テレワークをおこなっていない理由として、「制度が整備されていない」が41.1%、「テレワークを行える業務ではない」が39.5%、「ICT環境が整備されていない」が17.5%と、急だったこともあって、企業側で社内制度やICT環境の整備に対応しきれていないようです。

今後、技術が普及してくれば、テレワークで作業できる領域は増えてくるでしょうが、現段階では人手頼みの状況が多いことがわかります。
ただ、今回の危機に対応するには、もう少しがんばって実施率を高める必要があるでしょう。
テレワーク実施のネックとなっているのは、中高年以上の経営者や社員のITリテラシーという指摘もあり、このリテラシーをどう高めるかは大きな課題でしょう。

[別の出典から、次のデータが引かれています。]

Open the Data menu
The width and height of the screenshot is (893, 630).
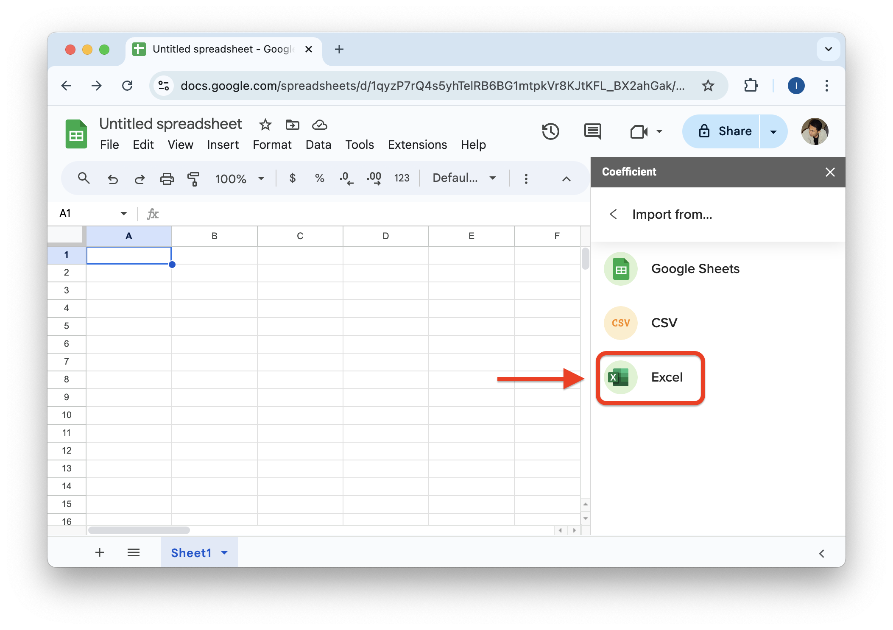pyautogui.click(x=318, y=145)
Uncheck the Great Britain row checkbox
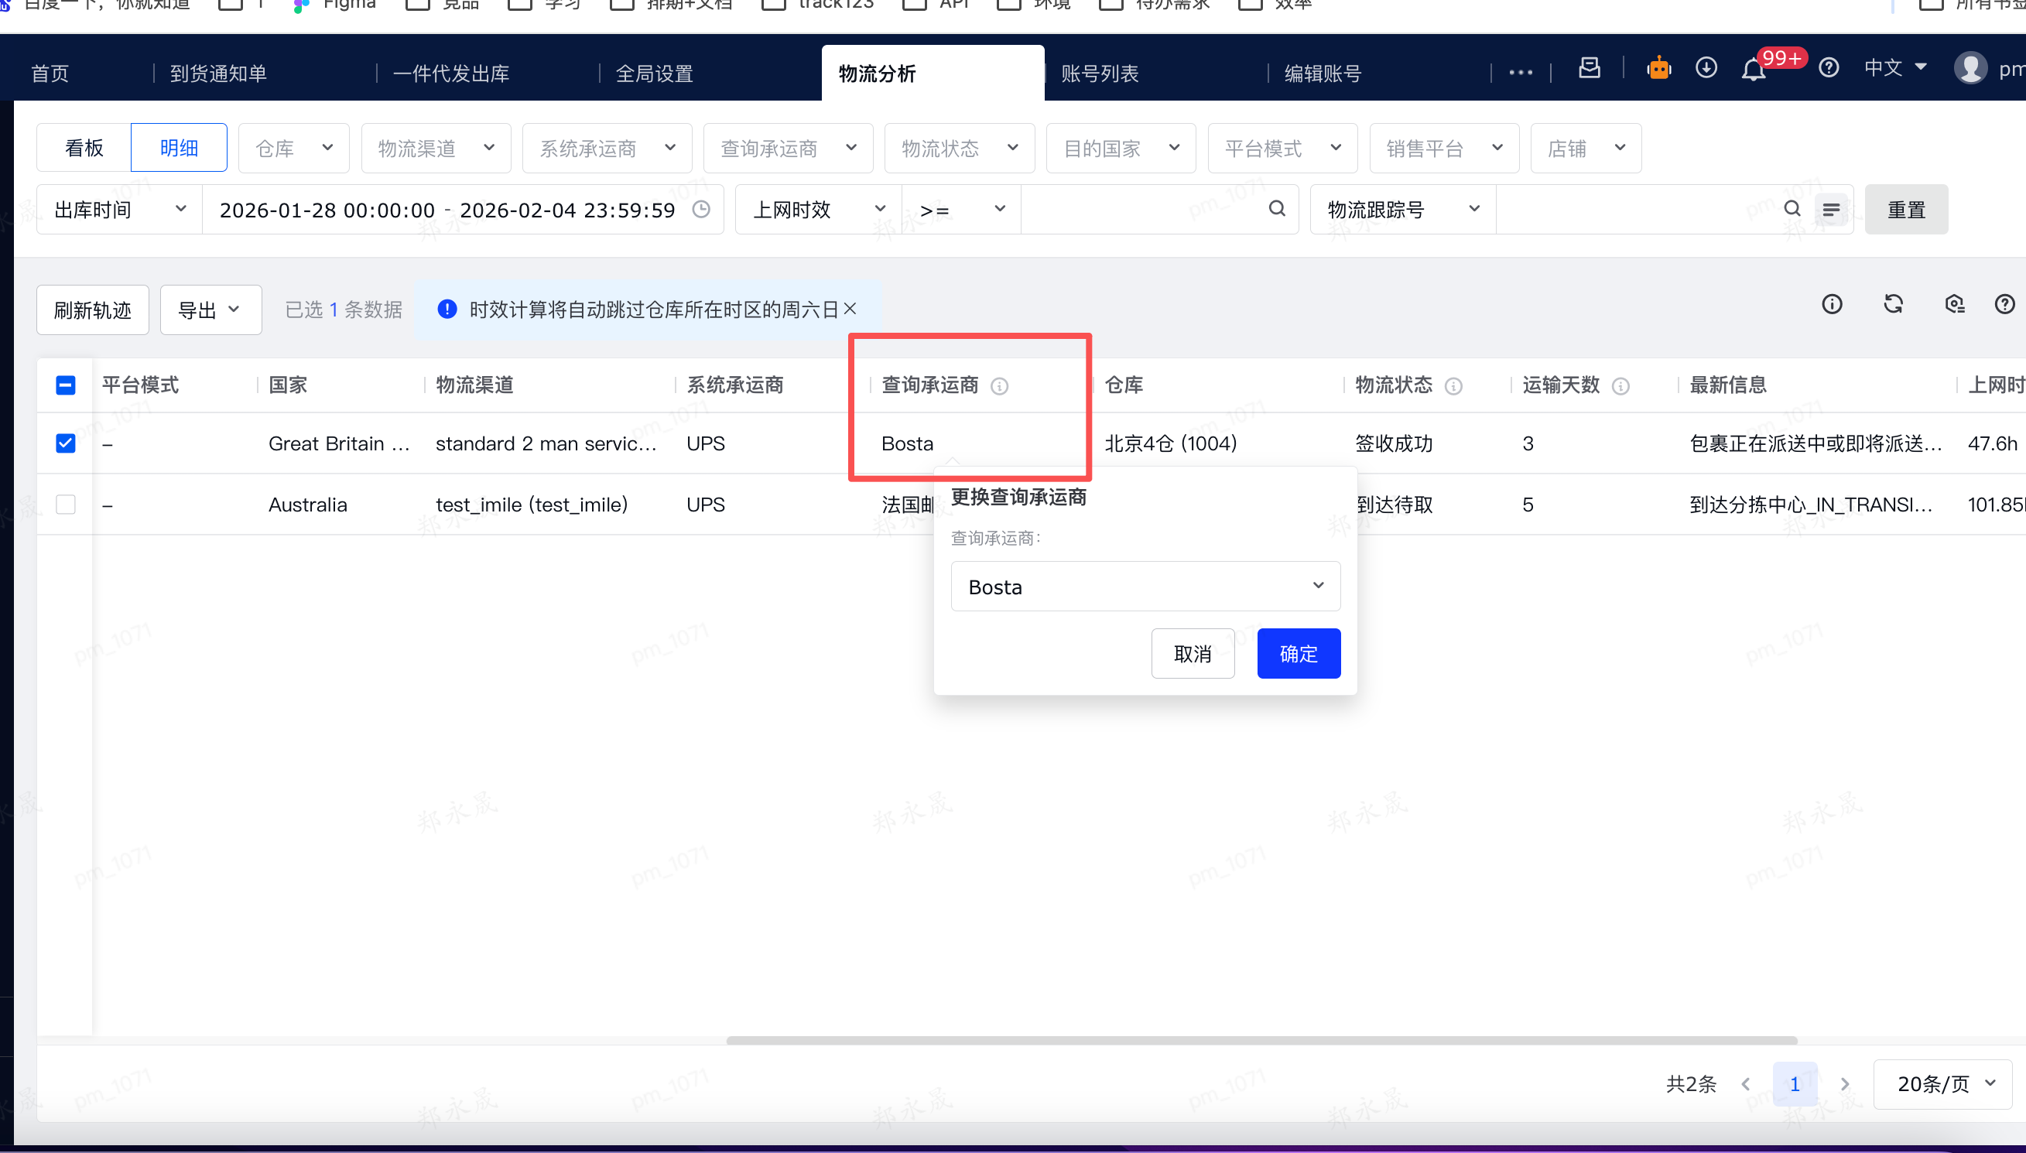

テレワークの導入によって、これから様々な仕事の可視化が進んでいくといわれています。
業務分析や業務フローの見直しがされて、どの仕事がテレワーク化できるかが判断され、不要なものは除外されていきます。ペーパーレス化も大きく進むでしょう。
評価のしかたも、時間や作業量ベースから、成果や結果が重視されるように変わるでしょう。
社内コミュニケーションも、ウェブ会議などネットを活用したものが増え、効率性が求められるようになるでしょう。

そういう中で、実は仕事が減る、なくなる可能性があるのは、中高年社員や管理職の仕事だという話があります。
形式的に書類に印鑑を押すだけのような仕事はなくなり、定例で何となく行われていた会議や、「顔合わせ」「一体感」「目的のないコミュニケーション」など、集まることだけが主眼のようなミーティングなどは無駄な仕事とされます。
上司のフォローや社内ネゴシエーションなども、内容によっては不要とされるでしょうし、誰に会っているのか、何を話したかがわからないような対外活動や営業活動も、中身を問われるようになります。さらに、ITリテラシーを高めないと、そもそも仕事ができなくなります。「働かないおじさん」は、存在し続けるのも難しくなるでしょう。
本来の意味での人のマネジメントは、重要な業務として残るでしょうが、その遂行能力と結果は、今までよりも明らかになるでしょう。

これは、仕事環境が厳しくなるというよりは、今まできちんと仕事をしてきた人たちの仕事ぶりが、きちんと日の目を見るようになることだと思います。集団に紛れてやり過ごしていたり、都合が良い上司の陰に隠れていたり、他人の笠を着て威張っていたりすることは難しくなります。

今は最高に苦しい時期ですが、世の中が止まっている今だからこそ、組織改革を進めようという会社もあります。コロナ後の働き方は、必ず大きく変わります。